Train each tree on a random subset of the training data:

  • Reduces variance
  • Speeds up training
  • Typical values: 50-80% of data

3. Early Stopping

Monitor performance on a validation set. Stop when validation error stops improving:

  • Prevents overfitting
  • Saves computation
  • Most practical stopping criterion

4. Tree Constraints

Limit tree complexity:

  • Max depth: Typically 3-8
  • Min samples per leaf: Prevents tiny leaves
  • Max leaves: Direct control on complexity

AdaBoost vs.
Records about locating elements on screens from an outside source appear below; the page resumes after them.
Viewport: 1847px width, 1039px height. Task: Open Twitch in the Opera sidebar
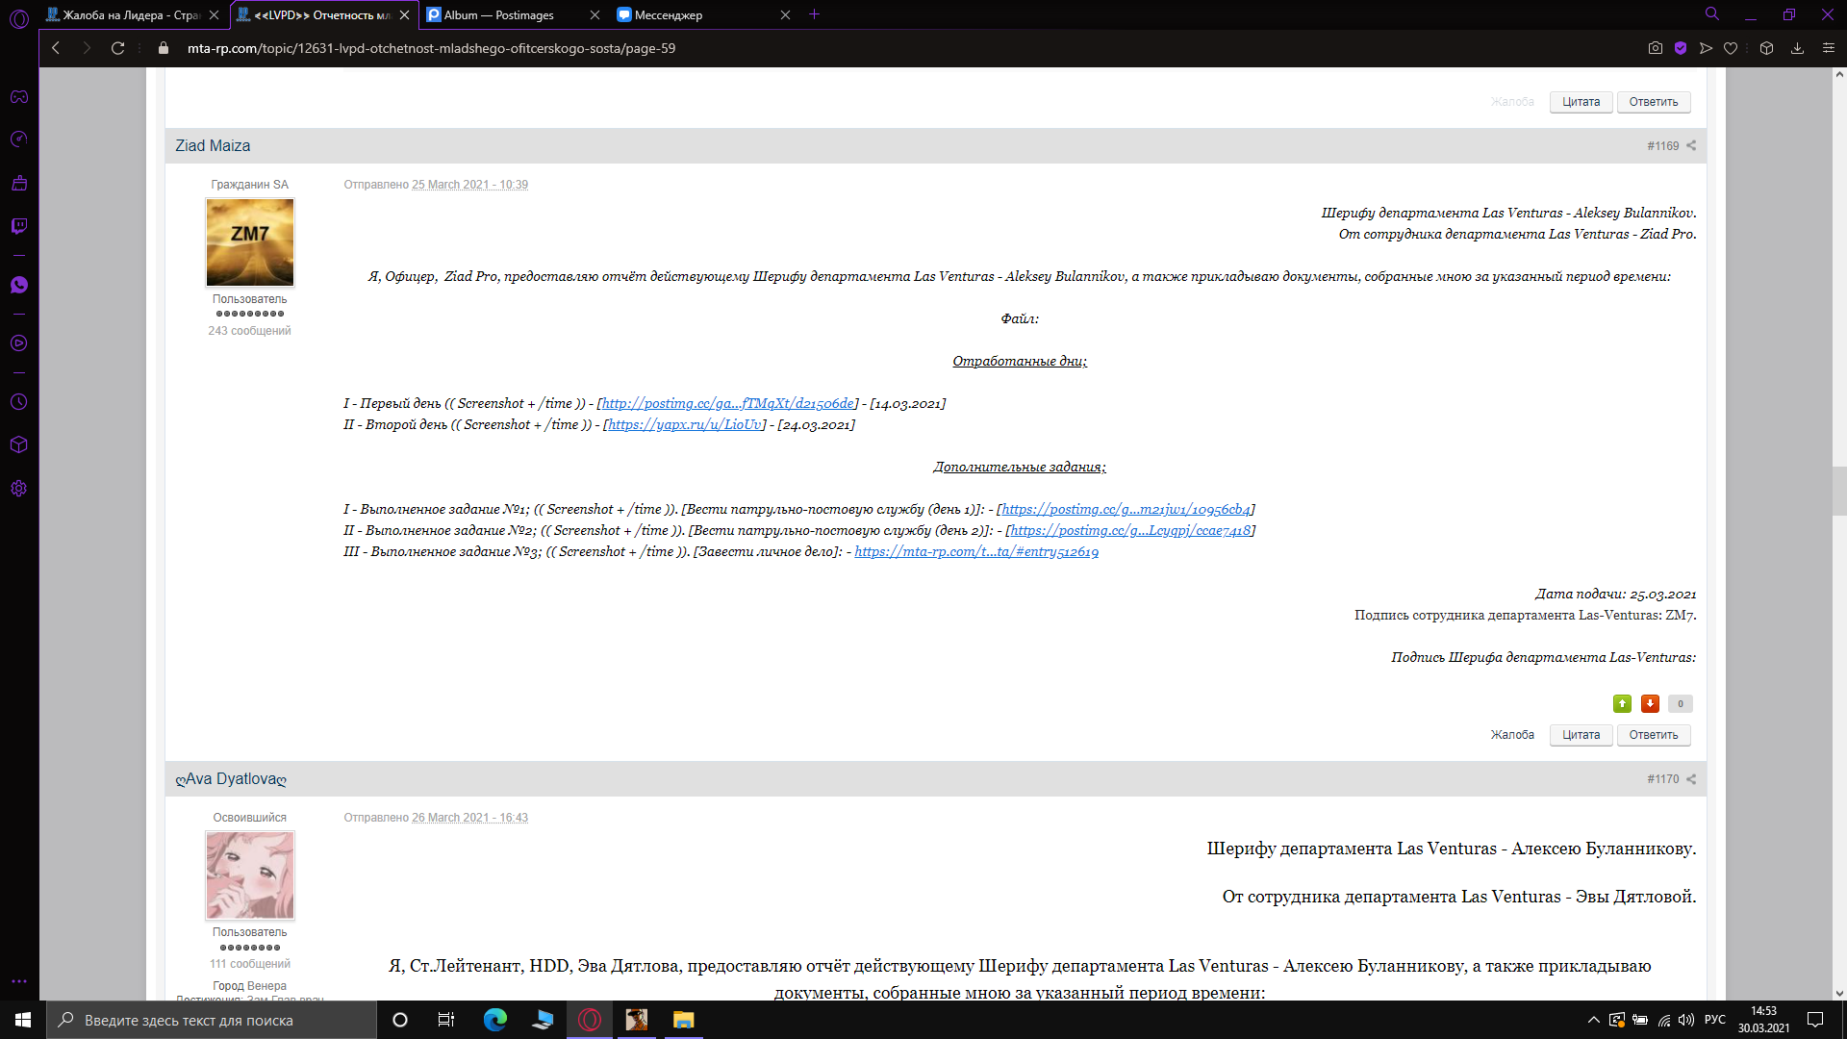coord(19,226)
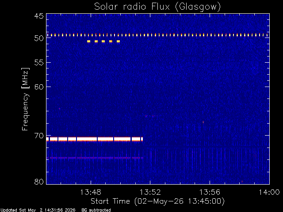Click the dotted interference line near 49 MHz
This screenshot has height=212, width=283.
pyautogui.click(x=158, y=35)
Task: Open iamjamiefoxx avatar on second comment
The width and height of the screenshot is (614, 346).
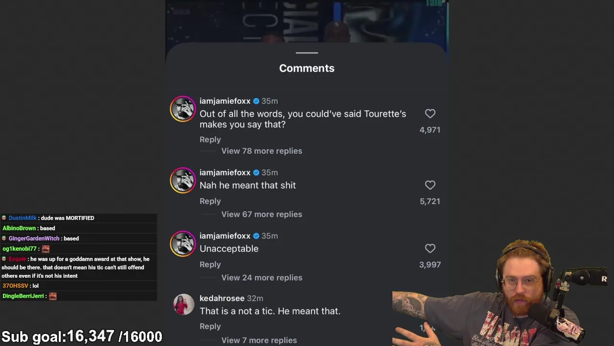Action: 183,180
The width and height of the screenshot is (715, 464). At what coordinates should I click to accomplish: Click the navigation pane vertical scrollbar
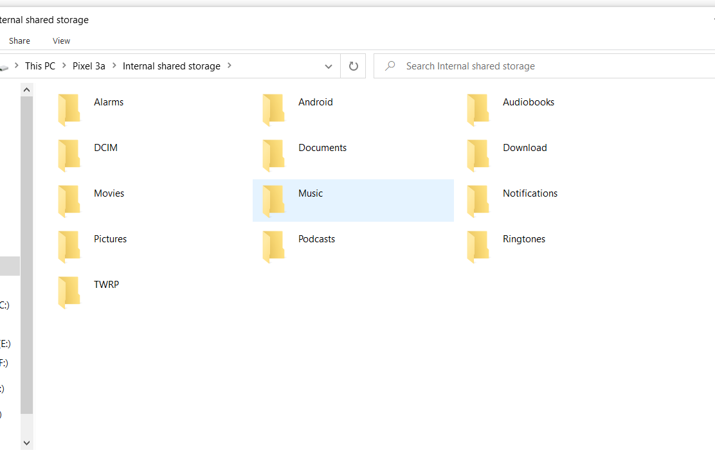tap(26, 257)

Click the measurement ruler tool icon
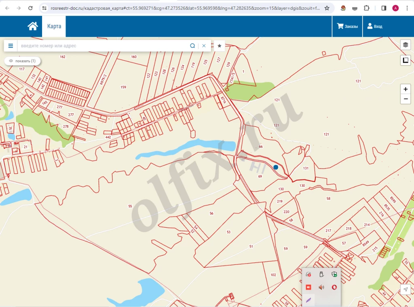tap(406, 60)
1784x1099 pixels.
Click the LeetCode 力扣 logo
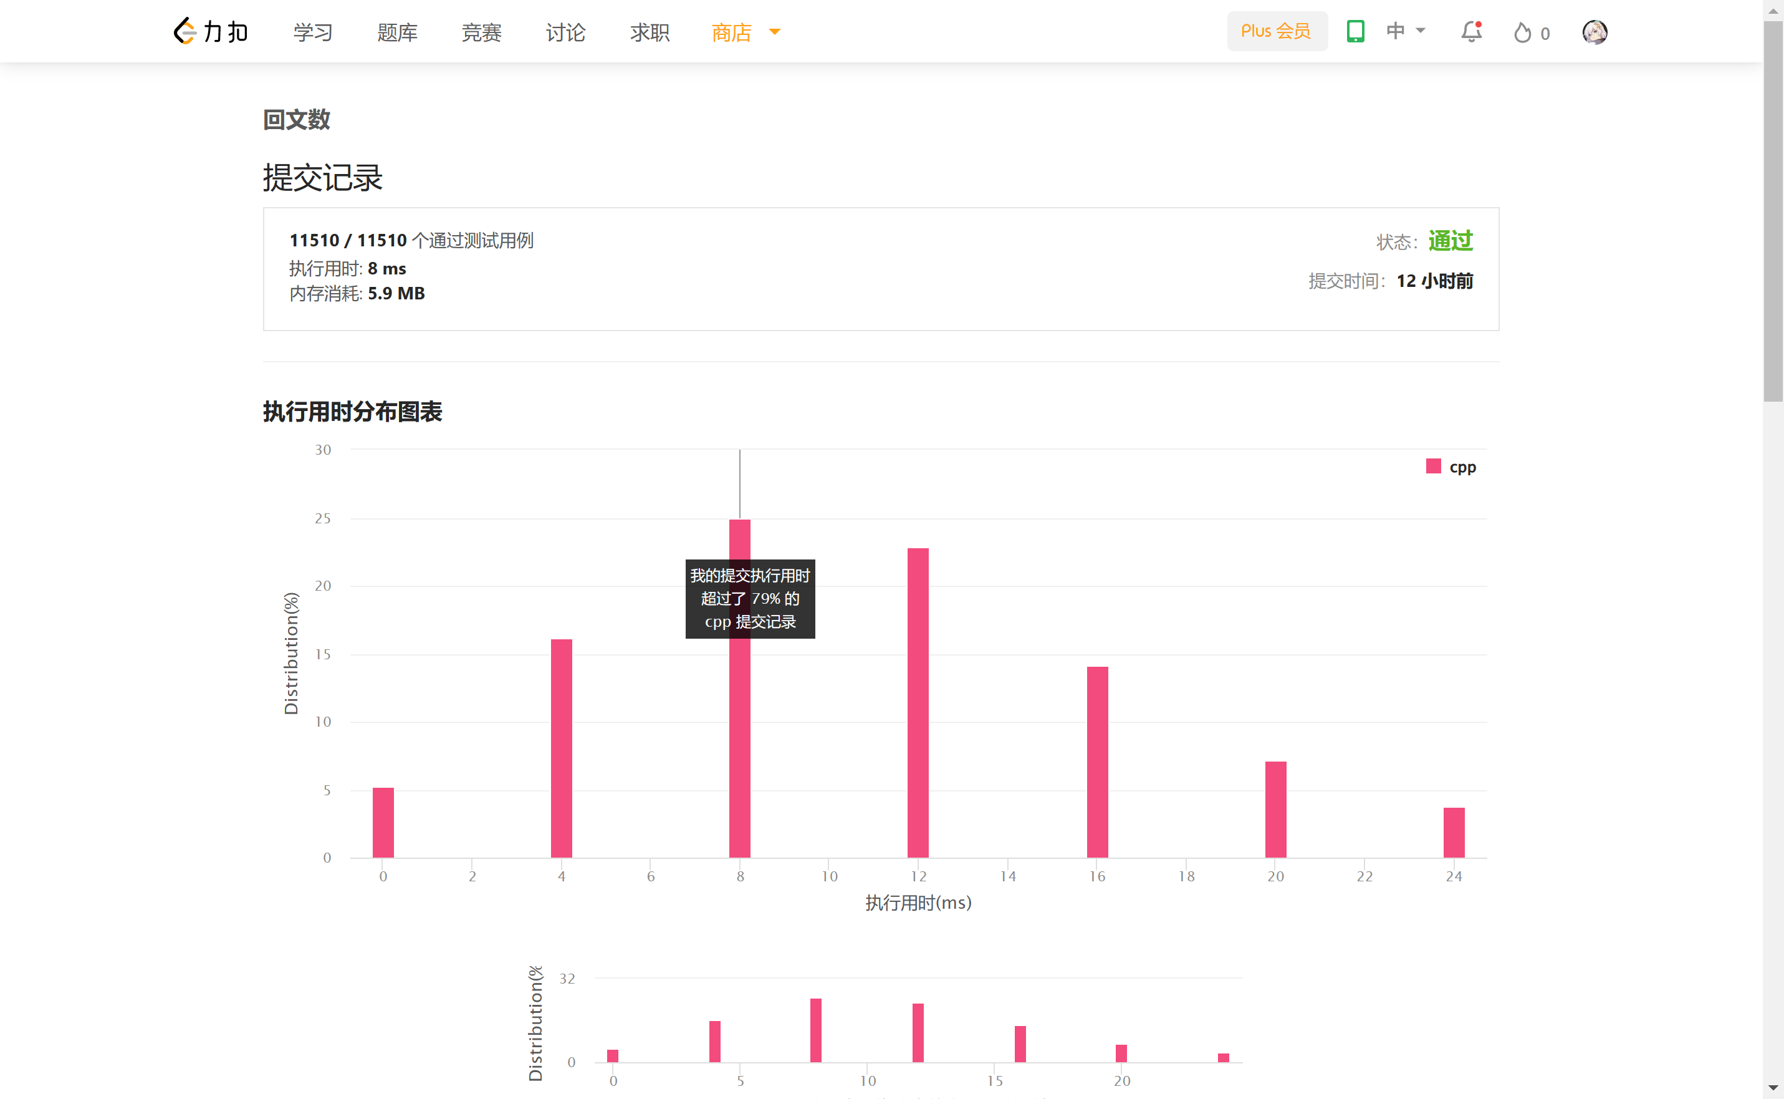click(x=211, y=32)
Gradient Boosting

Aspect AdaBoost Gradient Boosting
Loss Exponential only Any differentiable
Weight update Reweight observations Fit pseudo-residuals
Robustness Sensitive to outliers Can use robust losses
Flexibility Classification focus Regression and classification
Historical First boosting algorithm Modern standard

Summary

Key Concepts

  1. Weak learners + boosting = strong learner: The magic of combining simple models

  2. Sequential focusing: Each round corrects previous mistakes

  3. Gradient descent in function space: Gradient boosting's unifying principle

  4. Regularization is crucial: Learning rate, subsampling, early stopping

  5. Trees are the workhorses: Gradient boosted trees dominate tabular data

When to Use Boosting

Great for:

  • Tabular data
  • When you need maximum accuracy
  • When you can tune hyperparameters

Not ideal for:

  • When interpretability is paramount
  • Very small datasets
  • When training time is extremely limited

Practical Tips

  1. Start with a small learning rate (0.01-0.1)
  2. Use early stopping based on validation error
  3. Tune max_depth (3-8) and n_estimators together
  4. Consider subsampling for large datasets
  5. Try XGBoost, LightGBM, or CatBoost — they're all excellent!